#### [TEXTO MOSTRADO]
::::
Posada: Hacer historia al lado de la historia - LJA Aguascalientes
22/11/2024

Por Marco Antonio  Campos

 En este ensayo, Marco Antonio Campos nos habla del gran artista que “en los sesenta y un años de su vida, no supo que lo era”. Desde 1925, cuando Jean Charlot llamó la atención de propios y extraños sobre la obra de Posada, muchos han sido los deslumbrados por el brillo del “oro de su moneda como artista de excepción”: Diego Rivera, Breton, Cardoza y Aragón, Frances Toor… a ellos se suma Campos, aportando los paralelismos que advierte entre la obra y la trayectoria del genial grabador y Hermenegildo Bustos, por un lado, y por el otro con el maestro de obras José Refugio Reyes, cuya arquitectura dibuja el perfil de la ciudad de Aguascalientes.
::::
[Registros de búsqueda de elementos]

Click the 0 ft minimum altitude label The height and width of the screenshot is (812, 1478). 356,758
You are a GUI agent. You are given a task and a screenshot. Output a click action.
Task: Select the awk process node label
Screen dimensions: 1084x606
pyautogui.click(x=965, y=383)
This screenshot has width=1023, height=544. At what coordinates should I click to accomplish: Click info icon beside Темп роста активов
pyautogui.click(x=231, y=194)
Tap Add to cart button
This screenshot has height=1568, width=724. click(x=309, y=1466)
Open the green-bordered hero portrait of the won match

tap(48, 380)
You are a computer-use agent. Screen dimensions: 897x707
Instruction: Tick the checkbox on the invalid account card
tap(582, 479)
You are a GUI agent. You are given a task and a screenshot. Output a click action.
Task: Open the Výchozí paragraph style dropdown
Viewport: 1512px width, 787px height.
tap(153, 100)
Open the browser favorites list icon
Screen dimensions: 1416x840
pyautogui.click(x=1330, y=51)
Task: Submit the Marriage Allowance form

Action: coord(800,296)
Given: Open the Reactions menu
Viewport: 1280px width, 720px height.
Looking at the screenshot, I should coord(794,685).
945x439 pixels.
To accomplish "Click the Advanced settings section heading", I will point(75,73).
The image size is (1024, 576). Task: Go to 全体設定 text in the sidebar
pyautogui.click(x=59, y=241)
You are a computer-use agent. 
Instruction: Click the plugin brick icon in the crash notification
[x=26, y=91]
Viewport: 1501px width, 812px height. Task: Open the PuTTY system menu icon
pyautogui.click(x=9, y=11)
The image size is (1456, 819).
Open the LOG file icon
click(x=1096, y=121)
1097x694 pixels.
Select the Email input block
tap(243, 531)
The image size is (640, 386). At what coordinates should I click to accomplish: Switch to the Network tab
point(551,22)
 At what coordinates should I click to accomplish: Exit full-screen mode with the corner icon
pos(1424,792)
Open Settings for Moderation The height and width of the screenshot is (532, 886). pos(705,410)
::::
#### [PROBLEMAS]
• 1. Duplica el fragmento del texto sobre Posada que va de "En este ensayo, Marco" a "ciudad de Aguascalientes.", ambos incluidos.
• 2. Enumera las personas que el texto sobre Posada nombra tras los dos puntos como deslumbradas por el brillo de su obra.

#### [SOLUCIONES POR TAREA]
• 1.
En este ensayo, Marco Antonio Campos nos habla del gran artista que “en los sesenta y un años de su vida, no supo que lo era”. Desde 1925, cuando Jean Charlot llamó la atención de propios y extraños sobre la obra de Posada, muchos han sido los deslumbrados por el brillo del “oro de su moneda como artista de excepción”: Diego Rivera, Breton, Cardoza y Aragón, Frances Toor… a ellos se suma Campos, aportando los paralelismos que advierte entre la obra y la trayectoria del genial grabador y Hermenegildo Bustos, por un lado, y por el otro con el maestro de obras José Refugio Reyes, cuya arquitectura dibuja el perfil de la ciudad de Aguascalientes.

• 2. Diego Rivera, Breton, Cardoza y Aragón, Frances Toor